Sería tan distinto si se entendiera lo valioso que es dar cada uno de esos pasos. Pero este sistema mide con otras reglas —calificaciones, pruebas, estándares— y no hay espacio para lo que en realidad cuesta.
Los estudios muestran que los niños con TEA enfrentan desafíos sensoriales que dificultan su adaptación al entorno escolar tradicional. Aunque tengan capacidad y deseo de aprender, su rendimiento no siempre refleja su verdadero potencial, y el sistema educativo rara vez ajusta sus espacios o prácticas para apoyar estos procesos. Así, progresos fundamentales para su bienestar quedan fuera de toda evaluación.
Quizás lo más doloroso es sentir que nuestros hijos, con todo su esfuerzo, y el nuestro como familias, quedan atrapados en moldes que no les fueron hechos. El sistema pide “resultados”, exige “evolución” bajo parámetros que repiten una y otra vez los mismos valores. Pero para nosotros, cada pequeño gesto —una textura tolerada, un sabor aceptado, un llanto que se calma, una respiración sin angustia— es un mundo ganado.
Y es una frustración infinita ver que esas victorias no cuentan. Que no hay espacio para celebrar lo que importa. Que nuestras luchas cotidianas, invisibles, no tienen categoría en un mundo que solo mira con lentes académicos.
¿Por qué duele? Porque ser parte de una familia neurodiversa significa amar sin descanso, adaptarse sin pausa, mirar miles de pequeños detalles que a otros les pasan inadvertidos. Significa saber, en lo más profundo, que el progreso no es solo leer, escribir y contar. El progreso puede ser ponerse los zapatos, aceptar el roce de la ropa, mantenerse tranquilo cuando algo suena fuerte.
Significa también soñar que algún día el mundo entienda que esas pequeñas victorias también son grandes. Que merecen ser reconocidas; que merecen espacios, tiempo y comprensión.

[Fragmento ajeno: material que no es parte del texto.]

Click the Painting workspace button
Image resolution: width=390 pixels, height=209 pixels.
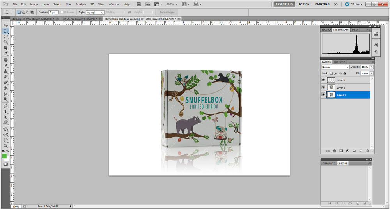pos(322,4)
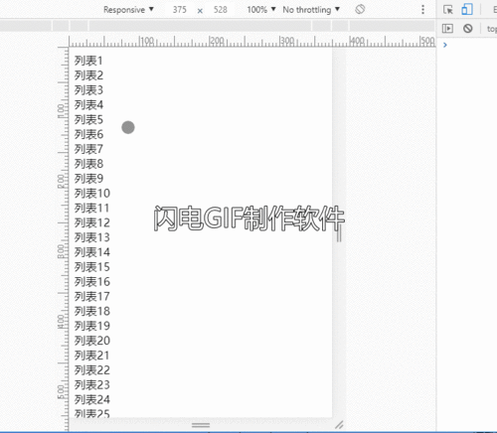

Y aunque todo duela, seguimos de pie. Porque no hay otra forma. Porque amamos con todo. Aunque no encajemos, seguiremos intentando que nuestro lugar exista. Para ellos. Para nosotras, como madres, padres, como familia.
Hoy el año escolar ya terminó. Llegan las vacaciones como una pausa necesaria, como un respiro después de tanto sostener. Un tiempo para descansar el cuerpo, pero también el alma. Y mientras intentamos recuperar fuerzas, ya asoma, inevitable, el próximo ciclo escolar, con sus desafíos y sus esperanzas.
Ojalá que llegue el día en que el colegio, y la sociedad completa, pueda mirar con otros ojos. Que entienda que no todos progresan igual, que no todos logran lo mismo; que valore lo pequeño, lo cotidiano, lo que cuesta. Que comprenda que, a veces, solo ir al colegio un día más ya es un triunfo.